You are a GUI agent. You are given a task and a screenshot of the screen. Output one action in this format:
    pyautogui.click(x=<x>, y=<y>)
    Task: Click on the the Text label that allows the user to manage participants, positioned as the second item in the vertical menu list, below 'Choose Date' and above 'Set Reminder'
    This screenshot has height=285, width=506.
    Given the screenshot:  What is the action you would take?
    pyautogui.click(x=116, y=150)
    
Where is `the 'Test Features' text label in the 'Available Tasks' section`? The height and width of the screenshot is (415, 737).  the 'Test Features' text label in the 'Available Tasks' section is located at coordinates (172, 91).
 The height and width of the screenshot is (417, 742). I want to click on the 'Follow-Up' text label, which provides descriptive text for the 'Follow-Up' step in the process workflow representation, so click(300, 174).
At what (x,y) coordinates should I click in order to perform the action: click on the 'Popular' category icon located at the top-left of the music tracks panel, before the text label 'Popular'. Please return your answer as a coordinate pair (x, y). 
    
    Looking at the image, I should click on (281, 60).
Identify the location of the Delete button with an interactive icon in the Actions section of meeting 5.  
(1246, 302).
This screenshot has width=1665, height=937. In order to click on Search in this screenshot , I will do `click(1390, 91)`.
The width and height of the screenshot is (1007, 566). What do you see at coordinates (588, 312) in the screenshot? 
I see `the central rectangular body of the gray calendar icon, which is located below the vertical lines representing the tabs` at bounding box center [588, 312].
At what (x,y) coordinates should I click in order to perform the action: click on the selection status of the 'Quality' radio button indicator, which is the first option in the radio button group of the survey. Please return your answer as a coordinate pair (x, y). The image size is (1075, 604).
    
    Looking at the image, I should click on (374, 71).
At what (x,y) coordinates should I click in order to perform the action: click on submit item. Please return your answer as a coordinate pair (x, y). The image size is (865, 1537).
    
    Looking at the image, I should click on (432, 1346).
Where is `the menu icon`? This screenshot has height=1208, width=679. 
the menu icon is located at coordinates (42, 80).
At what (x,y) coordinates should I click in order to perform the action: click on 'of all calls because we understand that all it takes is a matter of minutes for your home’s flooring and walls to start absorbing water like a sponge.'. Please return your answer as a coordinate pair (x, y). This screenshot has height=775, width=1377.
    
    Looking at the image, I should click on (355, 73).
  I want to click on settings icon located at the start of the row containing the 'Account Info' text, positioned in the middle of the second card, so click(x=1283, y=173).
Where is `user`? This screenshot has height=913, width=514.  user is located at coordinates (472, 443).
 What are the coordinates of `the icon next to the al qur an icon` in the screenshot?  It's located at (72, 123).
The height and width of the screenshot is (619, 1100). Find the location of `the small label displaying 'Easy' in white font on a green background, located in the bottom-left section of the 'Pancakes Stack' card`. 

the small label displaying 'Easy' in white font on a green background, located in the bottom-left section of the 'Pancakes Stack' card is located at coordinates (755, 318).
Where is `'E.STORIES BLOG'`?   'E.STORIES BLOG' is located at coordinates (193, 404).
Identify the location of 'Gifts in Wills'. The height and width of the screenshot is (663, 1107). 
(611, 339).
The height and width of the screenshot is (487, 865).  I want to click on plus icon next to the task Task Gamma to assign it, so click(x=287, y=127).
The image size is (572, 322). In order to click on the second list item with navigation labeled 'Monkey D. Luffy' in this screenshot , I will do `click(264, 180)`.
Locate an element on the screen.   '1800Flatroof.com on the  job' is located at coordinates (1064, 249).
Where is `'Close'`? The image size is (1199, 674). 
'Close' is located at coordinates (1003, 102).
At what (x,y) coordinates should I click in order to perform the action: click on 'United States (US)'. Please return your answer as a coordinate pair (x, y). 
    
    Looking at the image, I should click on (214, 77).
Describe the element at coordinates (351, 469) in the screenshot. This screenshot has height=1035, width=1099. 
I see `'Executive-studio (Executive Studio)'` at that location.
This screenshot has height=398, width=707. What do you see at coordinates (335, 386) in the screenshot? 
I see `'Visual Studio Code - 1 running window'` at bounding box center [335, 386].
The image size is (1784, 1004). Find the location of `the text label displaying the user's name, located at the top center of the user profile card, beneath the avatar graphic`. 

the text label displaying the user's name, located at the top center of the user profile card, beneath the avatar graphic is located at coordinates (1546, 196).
^^^^
* [EXERCISE BRIEF]
Copy out every one of the items above word for word, with nothing changed or left out.

* [TASK SOLUTION]
You are a GUI agent. You are given a task and a screenshot of the screen. Output one action in this format:
    pyautogui.click(x=<x>, y=<y>)
    Task: Click on the the Text label that allows the user to manage participants, positioned as the second item in the vertical menu list, below 'Choose Date' and above 'Set Reminder'
    This screenshot has height=285, width=506.
    Given the screenshot:  What is the action you would take?
    pyautogui.click(x=116, y=150)
    
Where is `the 'Test Features' text label in the 'Available Tasks' section`? The height and width of the screenshot is (415, 737).  the 'Test Features' text label in the 'Available Tasks' section is located at coordinates (172, 91).
 The height and width of the screenshot is (417, 742). I want to click on the 'Follow-Up' text label, which provides descriptive text for the 'Follow-Up' step in the process workflow representation, so click(300, 174).
At what (x,y) coordinates should I click in order to perform the action: click on the 'Popular' category icon located at the top-left of the music tracks panel, before the text label 'Popular'. Please return your answer as a coordinate pair (x, y). 
    
    Looking at the image, I should click on (281, 60).
Identify the location of the Delete button with an interactive icon in the Actions section of meeting 5.  
(1246, 302).
This screenshot has width=1665, height=937. In order to click on Search in this screenshot , I will do `click(1390, 91)`.
The width and height of the screenshot is (1007, 566). What do you see at coordinates (588, 312) in the screenshot? 
I see `the central rectangular body of the gray calendar icon, which is located below the vertical lines representing the tabs` at bounding box center [588, 312].
At what (x,y) coordinates should I click in order to perform the action: click on the selection status of the 'Quality' radio button indicator, which is the first option in the radio button group of the survey. Please return your answer as a coordinate pair (x, y). The image size is (1075, 604).
    
    Looking at the image, I should click on (374, 71).
At what (x,y) coordinates should I click in order to perform the action: click on submit item. Please return your answer as a coordinate pair (x, y). The image size is (865, 1537).
    
    Looking at the image, I should click on (432, 1346).
Where is `the menu icon`? This screenshot has height=1208, width=679. 
the menu icon is located at coordinates (42, 80).
At what (x,y) coordinates should I click in order to perform the action: click on 'of all calls because we understand that all it takes is a matter of minutes for your home’s flooring and walls to start absorbing water like a sponge.'. Please return your answer as a coordinate pair (x, y). This screenshot has height=775, width=1377.
    
    Looking at the image, I should click on (355, 73).
  I want to click on settings icon located at the start of the row containing the 'Account Info' text, positioned in the middle of the second card, so click(x=1283, y=173).
Where is `user`? This screenshot has height=913, width=514.  user is located at coordinates (472, 443).
 What are the coordinates of `the icon next to the al qur an icon` in the screenshot?  It's located at (72, 123).
The height and width of the screenshot is (619, 1100). Find the location of `the small label displaying 'Easy' in white font on a green background, located in the bottom-left section of the 'Pancakes Stack' card`. 

the small label displaying 'Easy' in white font on a green background, located in the bottom-left section of the 'Pancakes Stack' card is located at coordinates (755, 318).
Where is `'E.STORIES BLOG'`?   'E.STORIES BLOG' is located at coordinates (193, 404).
Identify the location of 'Gifts in Wills'. The height and width of the screenshot is (663, 1107). 
(611, 339).
The height and width of the screenshot is (487, 865).  I want to click on plus icon next to the task Task Gamma to assign it, so click(x=287, y=127).
The image size is (572, 322). In order to click on the second list item with navigation labeled 'Monkey D. Luffy' in this screenshot , I will do `click(264, 180)`.
Locate an element on the screen.   '1800Flatroof.com on the  job' is located at coordinates (1064, 249).
Where is `'Close'`? The image size is (1199, 674). 
'Close' is located at coordinates (1003, 102).
At what (x,y) coordinates should I click in order to perform the action: click on 'United States (US)'. Please return your answer as a coordinate pair (x, y). 
    
    Looking at the image, I should click on (214, 77).
Describe the element at coordinates (351, 469) in the screenshot. This screenshot has height=1035, width=1099. 
I see `'Executive-studio (Executive Studio)'` at that location.
This screenshot has height=398, width=707. What do you see at coordinates (335, 386) in the screenshot? 
I see `'Visual Studio Code - 1 running window'` at bounding box center [335, 386].
The image size is (1784, 1004). Find the location of `the text label displaying the user's name, located at the top center of the user profile card, beneath the avatar graphic`. 

the text label displaying the user's name, located at the top center of the user profile card, beneath the avatar graphic is located at coordinates (1546, 196).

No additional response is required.